I’m doing some modernizing of legacy apps and decided to use it as an opportunity to play with some new technologies - in this case, we’re talking about .NET Core 2.0 Preview 1. While building a reference architecture to talk about on Github, I ran into a snag while trying to figure out how to hide my Azure AD credentials. I want to include a config section, but don’t want to commit it with the rest of my appsettings.json file.

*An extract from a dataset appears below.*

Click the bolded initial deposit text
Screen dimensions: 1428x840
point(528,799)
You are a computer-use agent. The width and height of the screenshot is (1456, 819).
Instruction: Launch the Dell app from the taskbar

Reference Github repository: https://github.com/brbarnett/dot-net-core-spa

When I created my new application, the Program.cs file contained a minimal web host configuration:

public static IWebHost BuildWebHost(string[] args) =>
    WebHost.CreateDefaultBuilder(args)
        .UseStartup()
        .Build();

This automatically wires up the default appsettings.json and the environment-specific versions (e.g., appsettings.Development.json) in a less verbose way. The problem here is that I actually do want to tell the application how to wire up my custom config instead of just using the default(s). My project requires an appsettings.Authentication.json file which specifically just includes my Azure AD credentials. Here’s how I did it:

public static IWebHost BuildWebHost(string[] args)
{
    IConfigurationRoot config = new ConfigurationBuilder()
        .SetBasePath(Directory.GetCurrentDirectory())
        .AddJsonFile("appsettings.Authentication.json", optional: false)  // add custom config file
        .Build();

    return WebHost.CreateDefaultBuilder(args)
        .UseConfiguration(config)  // include reference to config
        .UseStartup()
        .Build();
}

Then I included an appsettings.Authentication.json.example file in my repository so that anyone using it could have an example to work from to create the now-required appsettings.Authentication.json file. Don’t forget if you do this to use a .gitignore to specifically exclude your custom configuration files.